Совсем рядом от линейки, в тени сосен располагался бывший биологический павильон и живой уголок, где когда-то работали бабушка и дедушка, а потом  и мой муж,  биологи-краеведы - вели кружки, водили детей в походы по окрестностям. И одну смену, когда старшему сынишке едва минуло полтора месяца, мы жили при павильоне в крохотной комнатушке. Стеклянные стены павильона, рамы из квадратов и треугольников, до сих занавешены белым тюлем, как, впрочем, и  веранды в отрядных дачках. Дверь не заперта,  осторожно входим внутрь. Последнее время здесь располагался штаб, что и следовало из названия, нарисованного разноцветными карандашами или красками большими буквами на листе пожелтевшего картона, прикрепленного на двери. В застекленном павильоне светло, нагромождение столов, стульев, бумаг, коробок… В отгороженном у входа уголке – препараторской, комнатке, когда-то служившей нам жилищем - очень мрачно, затхло,  темно и сыро, окно совсем закрыто сосновыми ветвями. В углу – старый книжный шкаф, вывалившиеся из раскрытых дверок стопки старых журналов, на полу – покрытые плесенью коробки с толстыми тетрадями и амбарными книгами.  Задерживаться здесь явно не хотелось.  Подавленные увиденным, молча вышли мы из когда-то любимого и родного павильона. У мужа сразу упало настроение, захотел повернуть назад, но меня влекло дальше, дальше, до самого стадиона и каменных дачек.
      - Ну, давай еще немного, хотя бы до Лилиной дачки!

      Он нехотя, с большим усилием, не говоря ни слова и изобразив на лице великое неудовольствие,  поплелся рядом со мной.   

      Маленький зеленый домик среди густого частокола тонких высоких сосен – жилище завхоза  Веры Ивановны. Такие крошечные дома, типовые для 80-х лет прошлого века, были  недороги, доступны и популярны в дачных кооперативах. Дверь и переплеты окон, выкрашенные голубой краской, сохранились хорошо. Крыльцо и крыша – в густом слое шишек и рыжей хвои. Когда-то, давным-давно, темными августовскими вечерами два окошка домика жизнерадостно, как маяки, светились сквозь плотные оранжевые шторы. Эта яркая романтическая картинка живо возникла в моей памяти, ностальгически поднывая.  Несколько таких же домишек разбросано и по всей территории. Комнатка и мини-прихожая. В них жили сотрудники.

      Ряд, а вернее, улица типовых бревенчатых дачек для отрядов вдоль берега Пышмы. Почти все, как прежде.

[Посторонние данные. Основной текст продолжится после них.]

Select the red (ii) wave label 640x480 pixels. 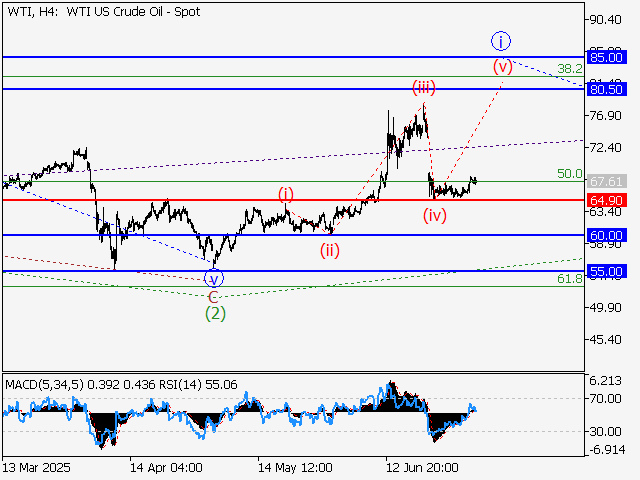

Только крыльцо и дорожки завалены порыжевшими сосновыми иголками, да не слышно детского смеха и бодрых песен из громкоговорителя. Тишина.... Заглянула в окно одной. Внутри стоят кровати,  даже матрасы лежат. На окнах тюль. Заходи и живи, пионер! Но наружная дверь заперта.
А у  старой дачки в низинке, среди тесно тянущихся к небу высоких чахлых сосен, крыша в дырах, явно протекает.
      Отметила еще одну не очень приятную картину – спиленные могучие сосны, поваленные то тут, то там преграждали наш путь, перегородив дорогу. А очень многие хорошие сосны обвязаны веревками – помечены к сносу… Печально.  Я смирилась с мыслью, что до дальней окраины лагеря дойти не получится. Чтоб обойти еще часть «Спутника», повернули налево вдоль строя отрядных дачек на берегу.

       Дом техники. Крупные буквы держатся над входной дверью по-прежнему крепко. Замечательные кружки и секции работали под односкатной крышей серого павильона из более современного, чем дерево,  металлопрофиля. Моделирование, конструирование, резьба по дереву и металлу, чеканка, фотография, картинг и другие направления развития детского мастерства и творчества, теперь уж и не вспомнить всех. Ребята не вылезали из мастерских, с трудом ежевечерне отрываясь от захватывающих занятий, дел, идей; часами и днями зависали у станков, с азартом придумывали, вытачивали, выпиливали, сверлили, монтировали, строгали, скрепляли, делали своими руками много замечательных вещей, учились у профессионалов и делились своим опытом, радовались своим и чужим успехам,  сопереживали неудачам, участвовали во всевозможных выставках и соревнованиях.  Дай-то Бог, чтобы навыки и мастерство, полученное ими в этих стенах, не пропало втуне, передано было их детям и, пережив смутное время пренебрежения к труду, мастерству и творчеству, возродилось вновь в более благоприятные времена, доставило радость самим  потомков мастеров и славу их труду. 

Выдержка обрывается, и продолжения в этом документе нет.